Chemnitz – Nach Angaben von Medienberichten rechnet der größte Regionalversorger Ostdeutschlands mit stetig steigenden Strompreisen. Carl-Ernst-Giesting, Vorstandsvorsitzender der enviaM AG, betonte, dass die Netzentgelte dauerhaft ansteigen werden. Die Ursache liegt in den Investitionen für die Netze, welche gebraucht werden um den Strom aus erneuerbaren Energien, vor allem Windkraft, zu übertragen.
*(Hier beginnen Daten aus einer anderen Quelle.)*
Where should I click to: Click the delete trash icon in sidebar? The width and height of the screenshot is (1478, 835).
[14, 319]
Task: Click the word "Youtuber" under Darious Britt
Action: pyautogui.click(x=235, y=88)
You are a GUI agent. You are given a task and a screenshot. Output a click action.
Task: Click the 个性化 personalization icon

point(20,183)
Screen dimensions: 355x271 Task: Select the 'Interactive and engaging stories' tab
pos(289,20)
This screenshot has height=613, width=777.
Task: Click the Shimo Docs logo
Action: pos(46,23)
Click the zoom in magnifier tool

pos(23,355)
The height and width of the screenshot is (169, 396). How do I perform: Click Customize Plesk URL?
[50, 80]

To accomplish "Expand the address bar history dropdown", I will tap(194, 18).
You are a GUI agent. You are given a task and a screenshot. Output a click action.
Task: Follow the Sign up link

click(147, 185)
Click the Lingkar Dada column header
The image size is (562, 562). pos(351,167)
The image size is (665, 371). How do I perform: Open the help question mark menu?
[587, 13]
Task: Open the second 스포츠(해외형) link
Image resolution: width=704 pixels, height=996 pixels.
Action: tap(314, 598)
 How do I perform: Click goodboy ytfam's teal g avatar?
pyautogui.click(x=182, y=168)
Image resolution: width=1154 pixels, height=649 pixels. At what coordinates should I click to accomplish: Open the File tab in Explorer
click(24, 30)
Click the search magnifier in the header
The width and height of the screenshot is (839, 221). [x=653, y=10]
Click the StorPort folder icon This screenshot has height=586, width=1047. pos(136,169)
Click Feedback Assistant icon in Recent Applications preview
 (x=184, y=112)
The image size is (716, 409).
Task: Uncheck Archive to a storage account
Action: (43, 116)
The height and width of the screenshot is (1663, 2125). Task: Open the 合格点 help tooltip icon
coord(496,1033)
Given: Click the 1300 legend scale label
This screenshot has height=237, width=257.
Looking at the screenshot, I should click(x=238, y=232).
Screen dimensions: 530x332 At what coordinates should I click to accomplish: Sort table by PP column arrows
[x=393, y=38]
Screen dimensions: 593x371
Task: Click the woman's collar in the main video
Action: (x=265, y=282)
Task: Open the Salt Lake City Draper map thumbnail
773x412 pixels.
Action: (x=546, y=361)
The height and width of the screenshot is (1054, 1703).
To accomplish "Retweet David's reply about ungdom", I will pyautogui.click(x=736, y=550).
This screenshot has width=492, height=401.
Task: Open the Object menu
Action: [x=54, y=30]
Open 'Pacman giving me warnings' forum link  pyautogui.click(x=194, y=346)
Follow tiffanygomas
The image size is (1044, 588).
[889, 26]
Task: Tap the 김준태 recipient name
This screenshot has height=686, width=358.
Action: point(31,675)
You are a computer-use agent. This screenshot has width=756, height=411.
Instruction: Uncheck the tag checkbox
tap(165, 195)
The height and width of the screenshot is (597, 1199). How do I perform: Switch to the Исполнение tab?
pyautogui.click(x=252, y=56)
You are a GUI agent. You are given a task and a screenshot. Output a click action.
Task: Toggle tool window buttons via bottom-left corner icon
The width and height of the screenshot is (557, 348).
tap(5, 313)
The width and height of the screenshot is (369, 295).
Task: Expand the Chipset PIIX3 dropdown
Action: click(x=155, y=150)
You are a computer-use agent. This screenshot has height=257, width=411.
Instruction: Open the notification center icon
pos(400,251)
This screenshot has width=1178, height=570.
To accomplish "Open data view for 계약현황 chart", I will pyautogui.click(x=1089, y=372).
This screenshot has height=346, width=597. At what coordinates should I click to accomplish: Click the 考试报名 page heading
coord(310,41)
Envia wird dafür 1,1 Milliarden Euro bis 2021 anbieten.

Biogasanlagen sollen in Betrieb genommen werden

Für dieses Jahr ist noch geplant, dass die Hochspannungsleitung von Falkenberg bis nach Herzberg erneuert wird. Zudem soll die Strom- und Wärmeerzeugung erhöht werden; auch dafür werden insgesamt 30 Millionen Euro ausgegeben. Geplant ist außerdem, dass die Biogasanlage in Zwönitz (Erzgebirge) und in Goltewitz (Sachsen-Anhalt) in Betrieb genommen wird.

Die Zukunft gehört den erneuerbaren Energien

EnviaM leistet damit einen Beitrag zur Versorgungssicherheit, da die Atomkraft nach und nach abgebaut werden soll, um Strom und Gas nur noch aus erneuerbaren Energien zu erzeugen. Giesting verkündete, dass den regenerativen Energien eindeutig die Zukunft gehört, beim Netzausbau allerdings deutlich nachgelegt werden muss. Zudem forderte Giesting, dass zunächst die Vor- und Nachteile diskutiert werden müssen, bevor ein Datum für den Atomausstieg festgesetzt wird. Außerdem sollten die Bürger mehr einbezogen werden.